DOCUMENT EXTRACT >>
-.-.-

                Context: \n {context}?\n
                Question: \n {question} \n
                Answer:"""

prompt = PromptTemplate.from_template(template=prompt_template)

In [24]:
# function to create a single string of relevant documents given by Faiss.
def format_docs(docs):
    return "\n\n".join(doc.page_content for doc in docs)

In [25]:
# RAG Chain

def generate_answer(question):
    cohere_llm = Cohere(model="command", temperature=0.1, cohere_api_key = os.getenv('cohere_api_key'))
    
    rag_chain = (
        {"context": retriever | format_docs, "question": RunnablePassthrough()}
        | prompt
        | cohere_llm
        | StrOutputParser()
    )
    
    return rag_chain.invoke(question)

In [26]:
ans = generate_answer("How did the Swadeshi Movement influence Indian industries in the early 20th century?")
print(ans)

  cohere_llm = Cohere(model="command", temperature=0.1, cohere_api_key = os.getenv('cohere_api_key'))


sagemaker.config INFO - Not applying SDK defaults from location: /etc/xdg/sagemaker/config.yaml
sagemaker.config INFO - Not applying SDK defaults from location: /root/.config/sagemaker/config.yaml
 The Swadeshi Movement encouraged Indian businessmen to produce Indian substitutes for foreign goods and promote domestic industries. It led to the expansion of certain crafts and industries like cotton spinning, but the weavers and craftspeople who comprised this industry often struggled to thrive financially. In response to the movement, industrialists organized to protect their collective interests and pressure the government for increased tariff protection.

-.-.-

DATA UNDER STUDY >>
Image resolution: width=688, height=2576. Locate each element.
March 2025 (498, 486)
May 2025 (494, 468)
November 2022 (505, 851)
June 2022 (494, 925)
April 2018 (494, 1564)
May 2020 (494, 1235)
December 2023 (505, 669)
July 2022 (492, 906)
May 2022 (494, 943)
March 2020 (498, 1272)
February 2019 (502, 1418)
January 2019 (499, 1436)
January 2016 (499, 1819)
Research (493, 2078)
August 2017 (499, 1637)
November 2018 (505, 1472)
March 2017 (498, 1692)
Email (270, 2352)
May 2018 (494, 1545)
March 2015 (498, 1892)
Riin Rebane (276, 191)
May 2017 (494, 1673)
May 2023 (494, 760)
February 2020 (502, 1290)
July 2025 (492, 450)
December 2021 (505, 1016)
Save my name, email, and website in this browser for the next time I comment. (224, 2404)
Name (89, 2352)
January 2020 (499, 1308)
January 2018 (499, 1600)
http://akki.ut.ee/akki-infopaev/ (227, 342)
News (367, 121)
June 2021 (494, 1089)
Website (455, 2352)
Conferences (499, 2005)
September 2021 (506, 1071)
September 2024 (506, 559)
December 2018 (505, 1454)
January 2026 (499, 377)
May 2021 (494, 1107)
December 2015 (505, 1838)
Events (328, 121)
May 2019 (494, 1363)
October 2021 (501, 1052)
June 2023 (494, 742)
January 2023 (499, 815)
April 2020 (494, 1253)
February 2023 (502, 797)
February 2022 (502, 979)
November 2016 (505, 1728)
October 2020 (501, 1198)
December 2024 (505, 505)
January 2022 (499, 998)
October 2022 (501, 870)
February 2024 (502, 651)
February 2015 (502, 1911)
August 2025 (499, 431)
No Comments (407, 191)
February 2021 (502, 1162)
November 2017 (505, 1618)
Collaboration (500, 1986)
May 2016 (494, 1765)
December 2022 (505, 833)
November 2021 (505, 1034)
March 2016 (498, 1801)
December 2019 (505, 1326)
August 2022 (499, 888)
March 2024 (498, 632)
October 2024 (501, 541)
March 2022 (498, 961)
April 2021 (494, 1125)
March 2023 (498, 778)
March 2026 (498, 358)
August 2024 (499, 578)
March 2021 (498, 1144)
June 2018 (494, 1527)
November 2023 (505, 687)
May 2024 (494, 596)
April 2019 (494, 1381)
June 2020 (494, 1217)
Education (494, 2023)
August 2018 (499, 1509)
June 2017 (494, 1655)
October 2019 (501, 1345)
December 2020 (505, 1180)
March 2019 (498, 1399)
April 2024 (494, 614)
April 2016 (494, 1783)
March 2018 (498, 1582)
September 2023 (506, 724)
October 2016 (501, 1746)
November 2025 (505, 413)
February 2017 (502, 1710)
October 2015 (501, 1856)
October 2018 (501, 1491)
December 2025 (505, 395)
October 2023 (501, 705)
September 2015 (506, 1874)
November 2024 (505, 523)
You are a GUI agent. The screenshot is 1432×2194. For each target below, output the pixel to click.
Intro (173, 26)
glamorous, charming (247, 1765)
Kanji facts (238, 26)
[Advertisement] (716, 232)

-.-.-

ACTIVITY >> Continue the notebook excerpt on the Cohere-based RAG chain, starting right after the printed answer about the Swadeshi Movement.

EXERCISE OUTPUT >>
In [27]:
ans = generate_answer("Who is virat kohli")
print(ans)

 answer not available in context


In [28]:
ans = generate_answer("How did the East India Company contribute to the opium trade with China in the 19th century?")
print(ans)

 The East India Company grew opium in India and exported it to China and, with the money earned through this sale, it financed its tea and other imports from China. Many Indians became junior players in this trade, providing finance, procuring supplies, and shipping consignments, and some of these businessmen had visions of developing industrial enterprises in India. In Bengal, Dwarkanath Tagore made his fortune in the China trade before he turned to industrial investment, setting up six joint-stock companies in the 1830s and 1840s, and in Bombay, Parsis like Dinshaw Petit and Jamsetjee Nusserwanjee Tata who built huge industrial empires in India, accumulated their initial wealth partly from exports to China. 


In [29]:
ans = generate_answer("What was the impact of British manufactured goods on the Indian market during the 19th century?")
print(ans)

 The introduction of British manufactured goods into the Indian market during the 19th century had a significant impact on India's existing textile industry, leading to its decline. Indian weavers and craftspeople faced difficulties competing with cheaper, machine-made goods, which led to many losing their livelihoods. This shift resulted in a decline in the share of cotton textiles from India, from 30% of exports around 1800 to 15% by 1815 and below 3% by the 1870s. 


In [30]:
ans = generate_answer("What is the primary goal of the project?")
print(ans)

 The primary goal of the project is to examine the history of industrialization and global interconnectedness,
specifically looking at the movement of trade, migration, and capital. The project aims to analyze the phases
through which the modern global world has emerged by examining the significant historical events and
factors that have contributed to its development. 


In [31]:
ans = generate_answer("Which machine learning algorithms are utilized in the project?")
print(ans)

 answer not available in context


In [32]:
ans = generate_answer("What preprocessing techniques are used in the project?")
print(ans)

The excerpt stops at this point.